Introduction

Silicon-based semiconductors have been the dominant semiconductor platform for decades. However, wide band gap semiconductors, such as silicon carbide (SiC) and gallium nitride (GaN), are replacing silicon in applications in which devices need to operate at elevated temperatures, high voltages, and/or higher powers.1 Beta-gallium oxide (β-Ga2O3) is an emerging ultra-wide band gap (EG ∼ 4.8 eV) semiconductor that has attracted much interest due to its high Baliga’s figure of merit for power devices and the availability of melt-grown bulk single crystals. Schottky barrier diodes (SBDs), which can operate at higher switching speeds than p–n junctions, are of particular interest for power devices.2 For stable operation of Ga2O3 SBDs, there is a need for Schottky contacts to Ga2O3 that operate at high temperatures for long periods of time, since the devices can generate heat or become hot from the surrounding environment.

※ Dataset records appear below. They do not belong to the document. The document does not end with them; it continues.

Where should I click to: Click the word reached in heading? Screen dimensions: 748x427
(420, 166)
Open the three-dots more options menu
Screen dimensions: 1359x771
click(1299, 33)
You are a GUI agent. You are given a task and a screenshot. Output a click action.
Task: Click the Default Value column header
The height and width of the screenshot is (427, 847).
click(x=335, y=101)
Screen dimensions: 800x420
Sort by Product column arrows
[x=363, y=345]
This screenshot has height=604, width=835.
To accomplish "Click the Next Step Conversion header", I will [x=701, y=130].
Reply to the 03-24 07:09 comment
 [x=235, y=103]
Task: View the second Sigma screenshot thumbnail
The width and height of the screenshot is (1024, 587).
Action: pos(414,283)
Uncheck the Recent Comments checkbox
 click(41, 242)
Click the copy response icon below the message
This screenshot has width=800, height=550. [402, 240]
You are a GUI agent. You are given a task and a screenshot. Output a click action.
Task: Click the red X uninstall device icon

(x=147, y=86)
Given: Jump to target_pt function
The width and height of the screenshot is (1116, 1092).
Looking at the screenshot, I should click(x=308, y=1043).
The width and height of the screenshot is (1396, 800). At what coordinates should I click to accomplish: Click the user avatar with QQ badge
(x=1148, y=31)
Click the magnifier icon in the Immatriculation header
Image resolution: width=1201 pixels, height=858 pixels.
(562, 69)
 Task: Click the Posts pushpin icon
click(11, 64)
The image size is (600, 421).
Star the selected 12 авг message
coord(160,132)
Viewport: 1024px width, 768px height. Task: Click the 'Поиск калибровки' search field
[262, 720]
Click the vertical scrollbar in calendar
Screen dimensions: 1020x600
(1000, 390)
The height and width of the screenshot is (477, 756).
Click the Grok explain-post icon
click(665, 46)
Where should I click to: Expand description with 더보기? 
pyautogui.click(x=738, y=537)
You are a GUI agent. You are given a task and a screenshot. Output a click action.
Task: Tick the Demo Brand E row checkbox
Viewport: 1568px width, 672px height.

To date, there have been limited studies of the long-term thermal stability of Schottky contacts to Ga2O3. Most reports on the effects of temperature on Ga2O3 Schottky contacts describe the electrical characteristics as a function of temperature taken from current–voltage–temperature measurements3 for short heating exposures (e.g., long enough to reach a stable temperature and to conduct the measurements). For example, metal oxides, such as PtOx and IrOx, displayed high Schottky barrier heights (SBHs) on Ga2O3 and stable electrical characteristics for limited times at operating temperatures up to 180°C.4 Lyle et al.5 investigated the short-term annealing effect of Au/Ti contacts annealed for 10 min from 50°C to 250°C on different orientations. With regard to elemental metals, Fares et al.6 measured vertical Ga2O3 diodes with W/Au and Ni/Au Schottky contacts as a function of temperatures between 25°C and 500°C. The W contacts were more stable than the Ni/Au contacts, but showed evidence of Ga migration through the contact after 500°C device operation. Hong et al.7 studied the effects of low-temperature post-annealing performed in N2 gas on Ni/Au Schottky contacts at 100°C and 200°C for 5 min, resulting in the SBH increasing from 1.07 eV to 1.14 eV after 200°C annealing. Ahn et al.8 explored the temperature-dependent characteristics of Ni/Au and Pt/Au Schottky diodes. They noted that the ideality factor decreased and the SBH increased with an increase in temperature.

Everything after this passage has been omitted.